Footage from one of the PhD student Elke Wenting’s monitoring locations casts new light on the behaviour of the Veluwe wolf. Not only does it confirm that the wolf really does eat carrion, but it also shows it patiently waiting its turn until a wild boar has eaten its fill.
No doubt about it: at Wenting’s observation location, the wolf is eating from a deer carcass
Wolves are not really seen as scavengers, but more as the providers of carrion. Yet at the Veluwe locations where Wenting and Bart Beekes of ARK Nature Development had positioned cameras, it is crystal clear that ravens, foxes, wild boar and a wolf feasted on the carcass of a red deer. The footage also shows how the wolf, probably the central Veluwe she-wolf GW960f, avoids any risk of confrontation with a male wild boar eating from the carcass by waiting patiently at a distance.
Quite a stir
The now released video footage caused quite a stir among the forest rangers in the area. ‘Although the wolf is at the top of the food pyramid, its role in this situation is different. Here it is very clear that even among scavenger there is a kind of pecking order, in which each species knows its place,’ says Laurens Jansen, a park ranger with nature management organization Staatsbosbeheer, in his blog.
Wenting is doing doctoral research on the role of dead animals in nature. More specifically: on whether carrion and carrion-eaters speed up the nutrient cycle, thus benefitting biodiversity. Using methods including soil sampling and studying sections of carcasses, she researches exactly how the breakdown processes work. By installing wildlife cameras at several locations, Wenting aims to clarify the role played by the various scavengers in this. She reports on her research in a very engaging fashion on Instagram: @scavenging_project.

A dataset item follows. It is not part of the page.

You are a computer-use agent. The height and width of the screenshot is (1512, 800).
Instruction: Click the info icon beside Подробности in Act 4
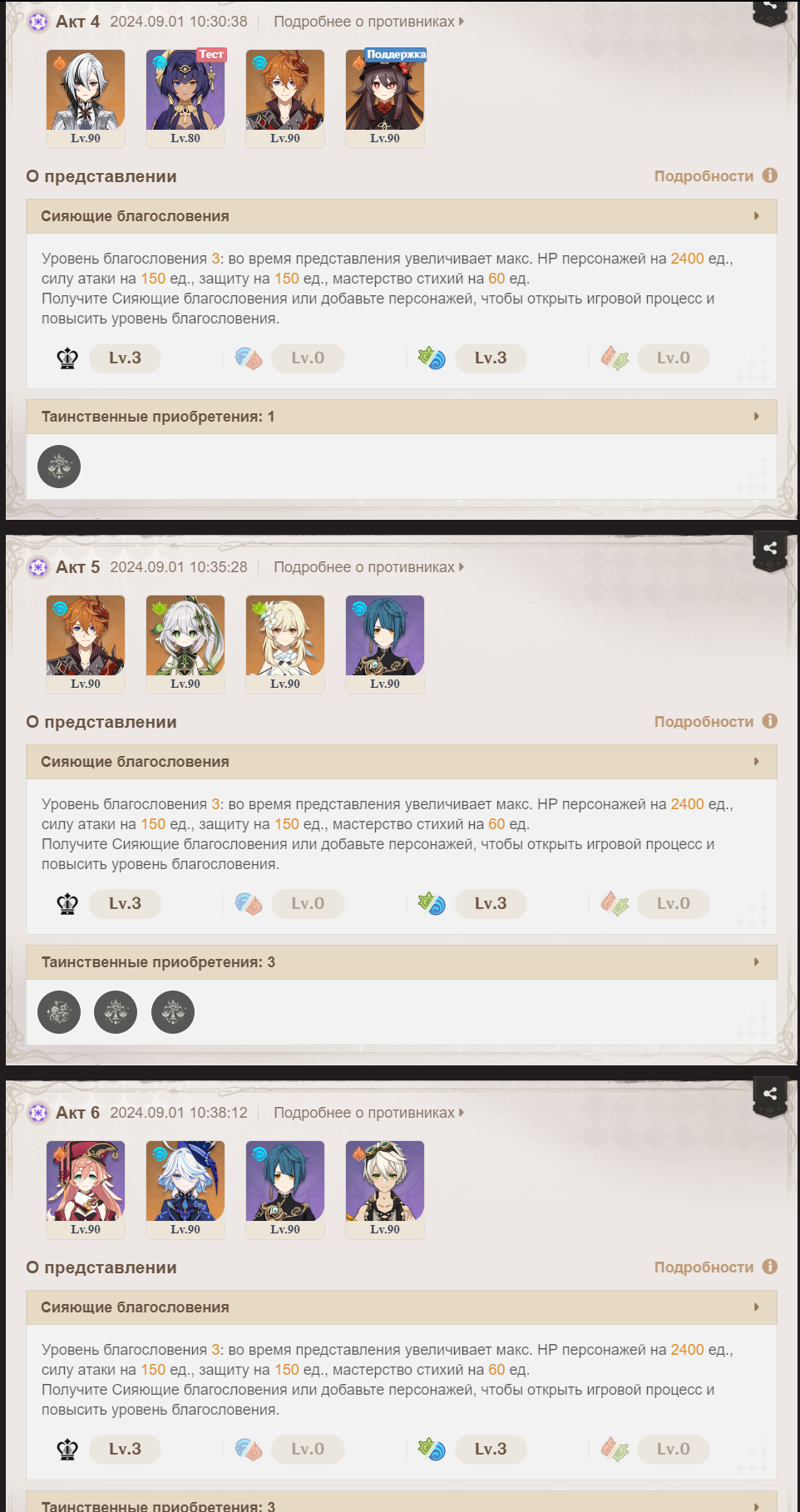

The return of the wolf to Dutch nature areas is very significant for the topic Wenting is researching. A wolf eats about three to four kilos of meat, bone marrow and organs such as heart and lungs per day. On the Veluwe, the wolf kills mainly large hoofed animals such as roe deer, red deer and wild boar – one every three to four days. That makes the wolf a major supplier of carrion in this area. And its territory is expanding: recent sightings show that the wolves are exploring an ever larger area. They have already been spotted on the South Veluwe, on the North Veluwe near Heerde, and on the eastern side of the North Veluwe near Emst. DNA analysis is under way with a view to answering the question of exactly which wolf or wolves we are talking about. The results are expected next month.